In the records below, find the line containing "Telegram (932, 2421)", then print it and every following line exactly, through the last, without pictures.

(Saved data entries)
---

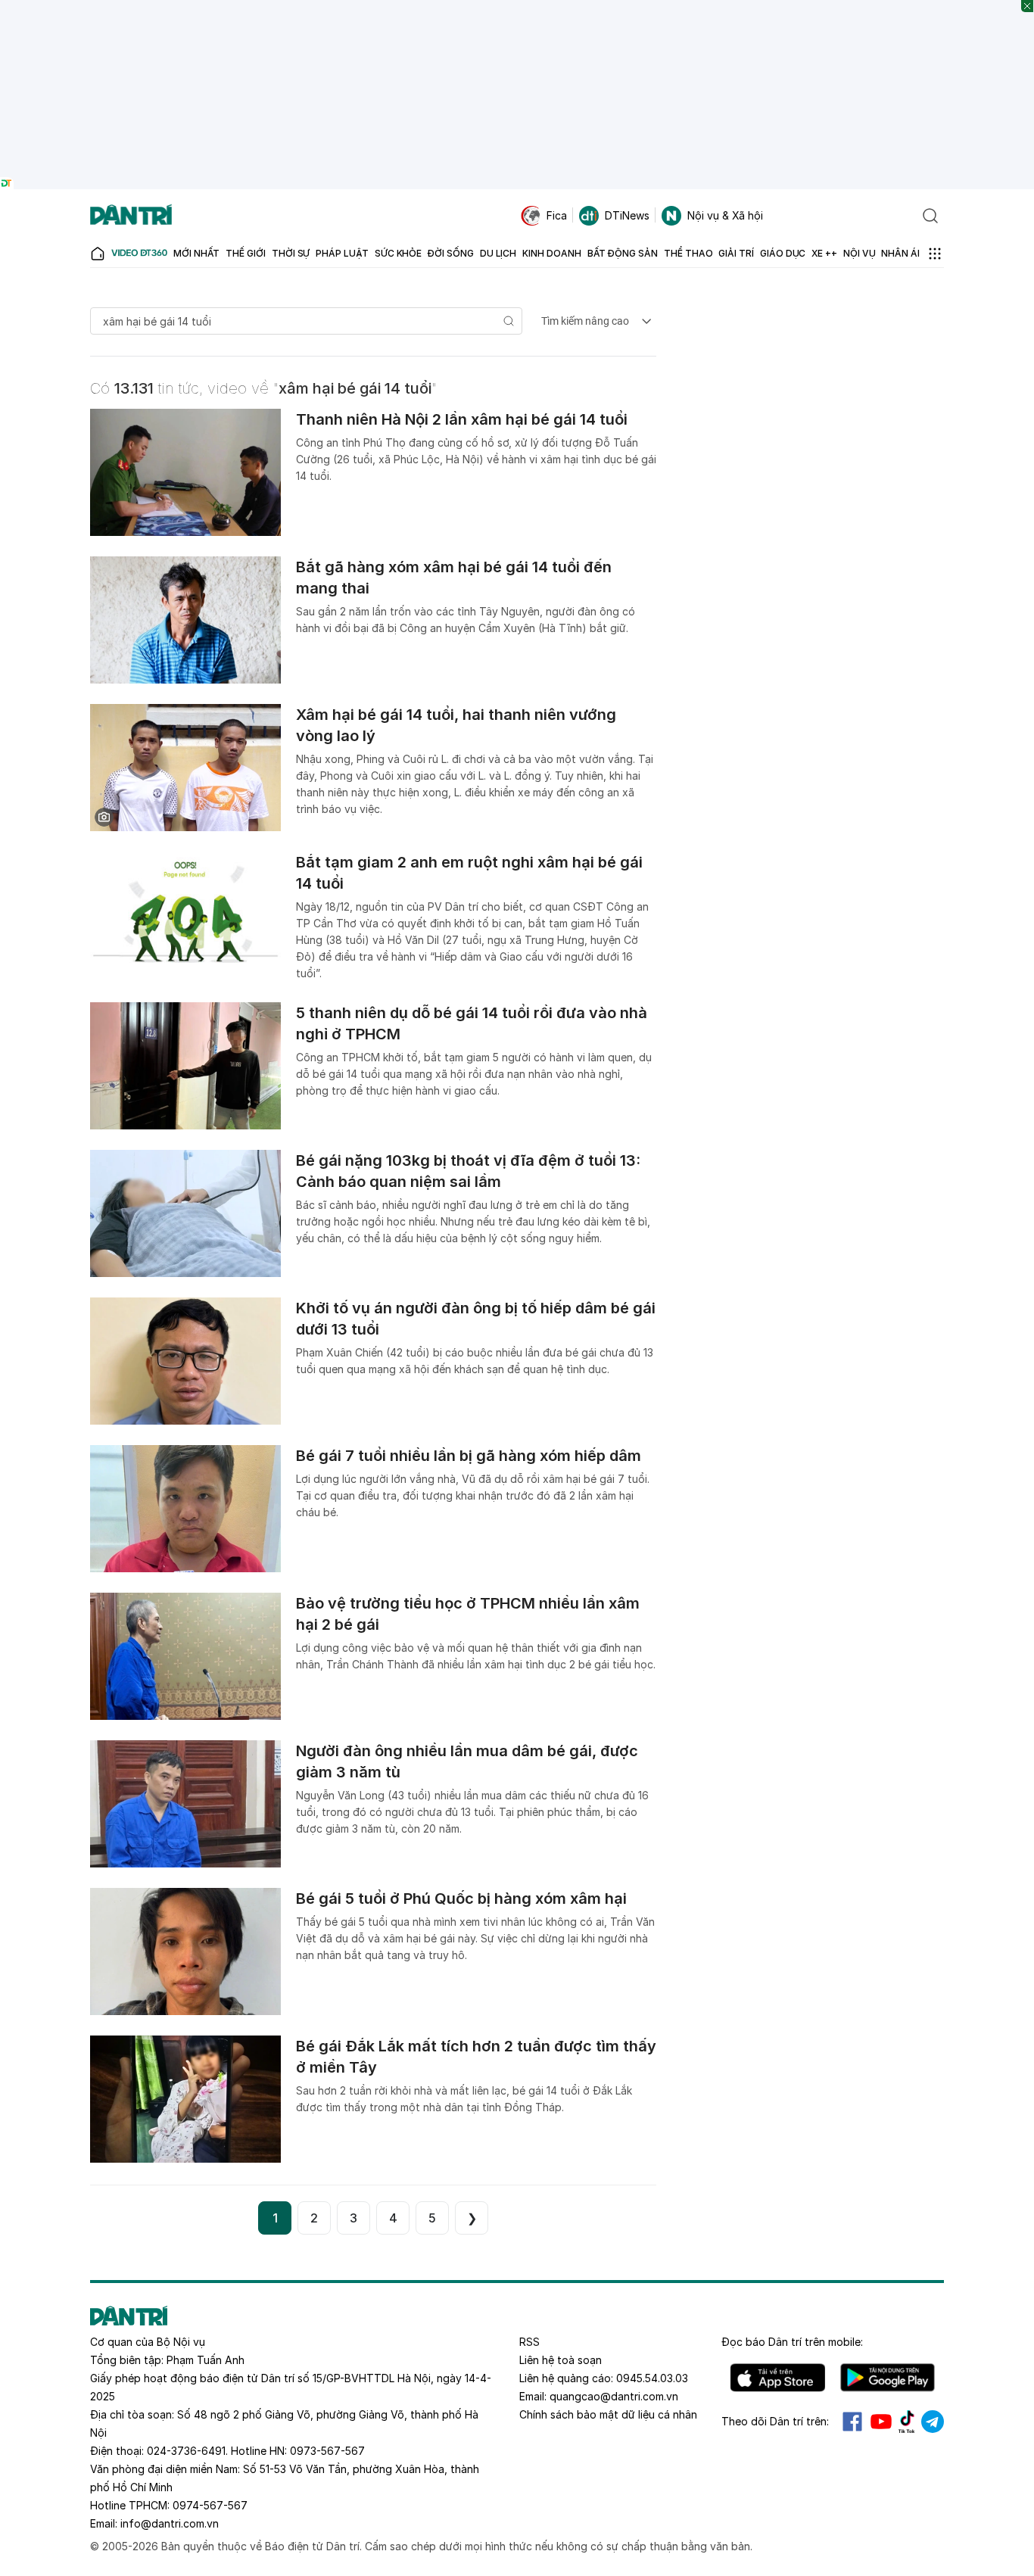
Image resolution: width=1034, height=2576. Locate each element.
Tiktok (907, 2421)
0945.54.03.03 (652, 2378)
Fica (557, 215)
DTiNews (627, 215)
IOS (777, 2377)
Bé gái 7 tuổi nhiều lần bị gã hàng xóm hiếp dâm (468, 1456)
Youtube (881, 2421)
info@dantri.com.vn (169, 2523)
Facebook (852, 2421)
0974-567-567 (210, 2505)
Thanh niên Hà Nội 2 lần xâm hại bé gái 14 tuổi (462, 419)
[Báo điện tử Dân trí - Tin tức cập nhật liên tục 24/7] (131, 215)
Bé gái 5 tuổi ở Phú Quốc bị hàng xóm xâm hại (461, 1898)
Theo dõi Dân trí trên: (775, 2421)
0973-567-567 (327, 2450)
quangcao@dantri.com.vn (614, 2396)
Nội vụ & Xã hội (725, 215)
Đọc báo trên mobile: (792, 2341)
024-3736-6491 (186, 2450)
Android (887, 2377)
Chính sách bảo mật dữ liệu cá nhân (608, 2414)
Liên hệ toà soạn (560, 2359)
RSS (529, 2341)
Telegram (932, 2421)
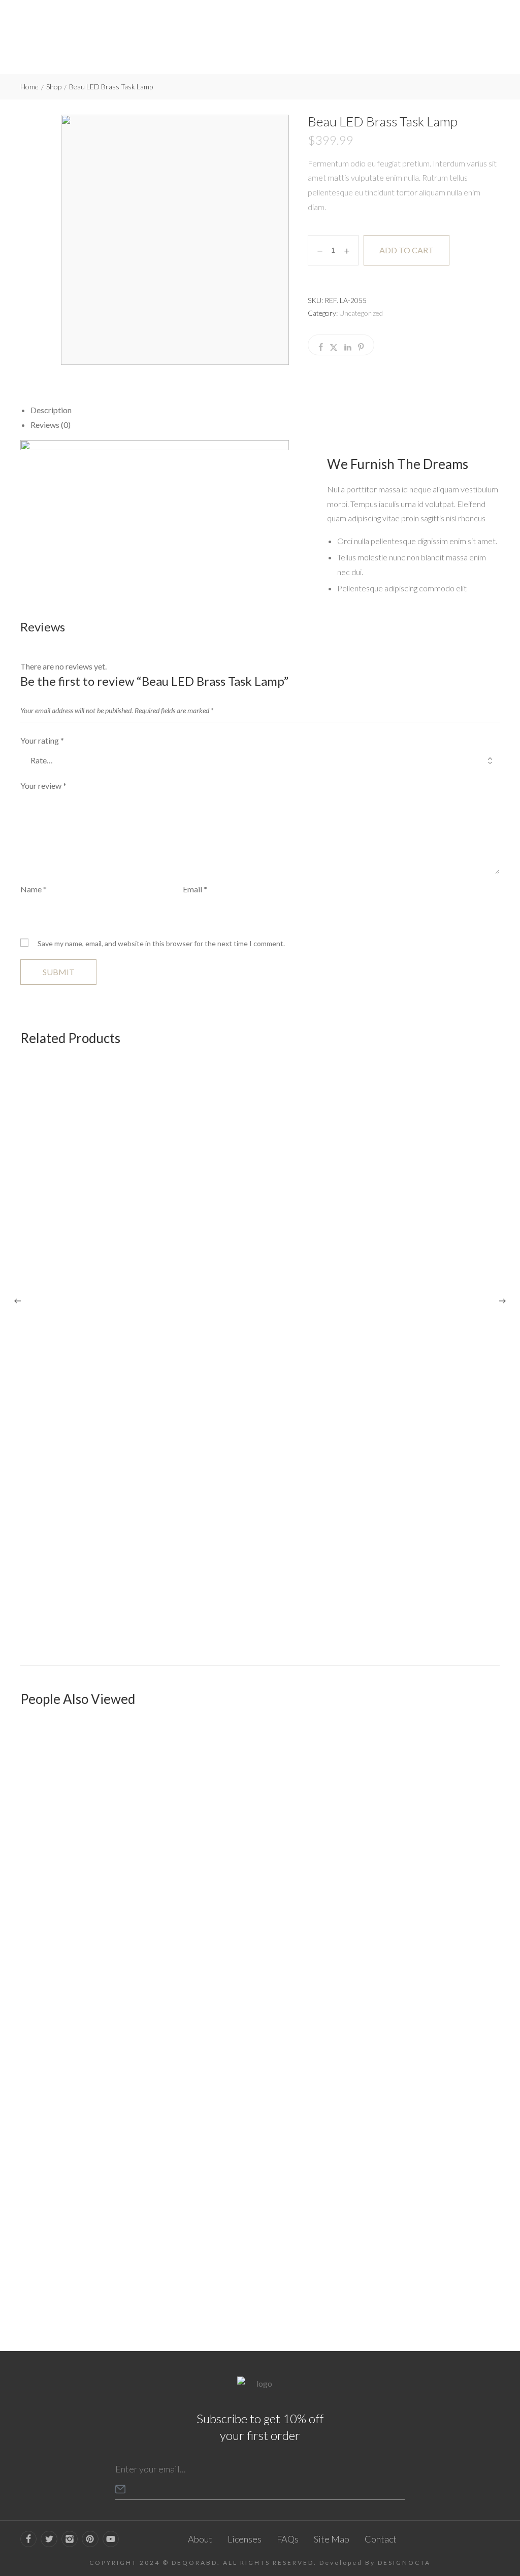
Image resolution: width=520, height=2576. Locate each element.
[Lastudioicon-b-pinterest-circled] (90, 2539)
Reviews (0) (50, 424)
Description (51, 410)
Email (195, 889)
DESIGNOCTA (404, 2562)
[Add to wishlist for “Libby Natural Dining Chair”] (467, 1597)
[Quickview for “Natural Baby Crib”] (260, 1998)
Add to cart (406, 250)
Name (33, 889)
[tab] (265, 410)
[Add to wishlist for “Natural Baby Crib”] (467, 2257)
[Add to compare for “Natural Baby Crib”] (489, 2257)
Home (29, 86)
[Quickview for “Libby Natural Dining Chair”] (260, 1337)
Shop (53, 86)
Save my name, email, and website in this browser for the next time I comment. (161, 943)
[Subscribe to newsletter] (120, 2489)
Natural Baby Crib (52, 2284)
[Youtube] (111, 2539)
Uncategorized (361, 313)
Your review (43, 785)
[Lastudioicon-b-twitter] (49, 2539)
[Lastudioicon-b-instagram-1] (69, 2539)
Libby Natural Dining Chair (67, 1623)
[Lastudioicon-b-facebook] (28, 2539)
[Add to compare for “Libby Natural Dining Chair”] (489, 1597)
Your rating (42, 740)
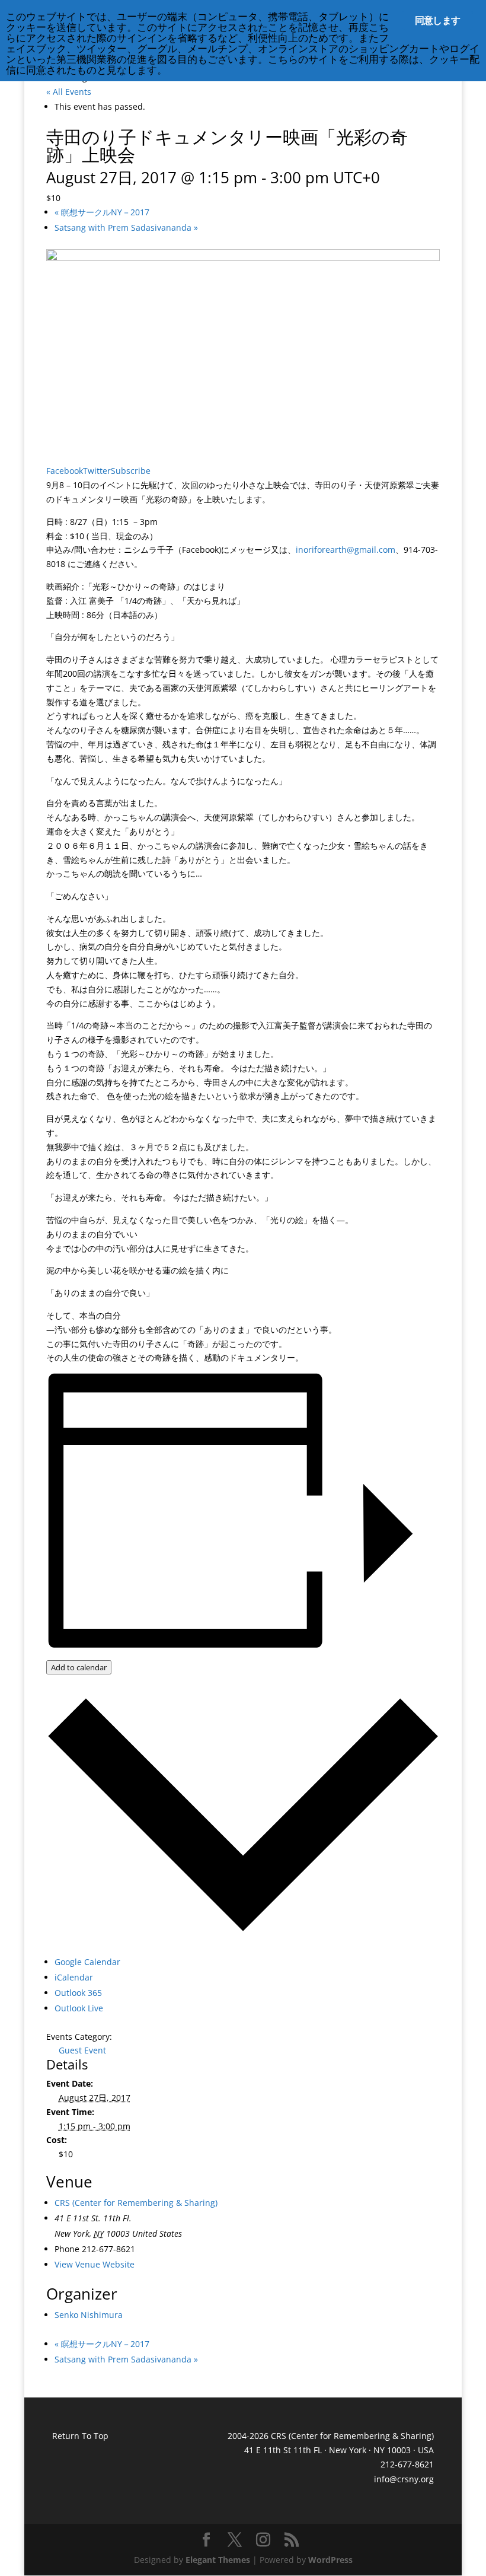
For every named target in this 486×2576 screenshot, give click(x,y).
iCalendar (74, 1977)
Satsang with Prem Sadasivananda (126, 227)
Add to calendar (79, 1667)
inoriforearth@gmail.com (345, 549)
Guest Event (82, 2050)
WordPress (330, 2559)
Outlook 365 (78, 1992)
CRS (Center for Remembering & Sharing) (136, 2202)
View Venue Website (95, 2264)
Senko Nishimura (89, 2314)
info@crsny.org (404, 2479)
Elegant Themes (218, 2559)
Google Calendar (87, 1961)
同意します (437, 20)
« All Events (68, 91)
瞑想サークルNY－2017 (102, 212)
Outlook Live (79, 2008)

---

SOLUTION:
Telegram (932, 2421)
Image resolution: width=520, height=2576. Locate each element.
[Lastudioicon-b-pinterest-circled] (90, 2539)
Reviews (0) (50, 424)
Description (51, 410)
Email (195, 889)
DESIGNOCTA (404, 2562)
[Add to wishlist for “Libby Natural Dining Chair”] (467, 1597)
[Quickview for “Natural Baby Crib”] (260, 1998)
Add to cart (406, 250)
Name (33, 889)
[tab] (265, 410)
[Add to wishlist for “Natural Baby Crib”] (467, 2257)
[Add to compare for “Natural Baby Crib”] (489, 2257)
Home (29, 86)
[Quickview for “Libby Natural Dining Chair”] (260, 1337)
Shop (53, 86)
Save my name, email, and website in this browser for the next time I comment. (161, 943)
[Subscribe to newsletter] (120, 2489)
Natural Baby Crib (52, 2284)
[Youtube] (111, 2539)
Uncategorized (361, 313)
Your review (43, 785)
[Lastudioicon-b-twitter] (49, 2539)
[Lastudioicon-b-instagram-1] (69, 2539)
Libby Natural Dining Chair (67, 1623)
[Lastudioicon-b-facebook] (28, 2539)
[Add to compare for “Libby Natural Dining Chair”] (489, 1597)
Your rating (42, 740)
For every named target in this 486×2576 screenshot, give click(x,y).
iCalendar (74, 1977)
Satsang with Prem Sadasivananda (126, 227)
Add to calendar (79, 1667)
inoriforearth@gmail.com (345, 549)
Guest Event (82, 2050)
WordPress (330, 2559)
Outlook 365 (78, 1992)
CRS (Center for Remembering & Sharing) (136, 2202)
View Venue Website (95, 2264)
Senko Nishimura (89, 2314)
info@crsny.org (404, 2479)
Elegant Themes (218, 2559)
Google Calendar (87, 1961)
同意します (437, 20)
« All Events (68, 91)
瞑想サークルNY－2017 (102, 212)
Outlook Live (79, 2008)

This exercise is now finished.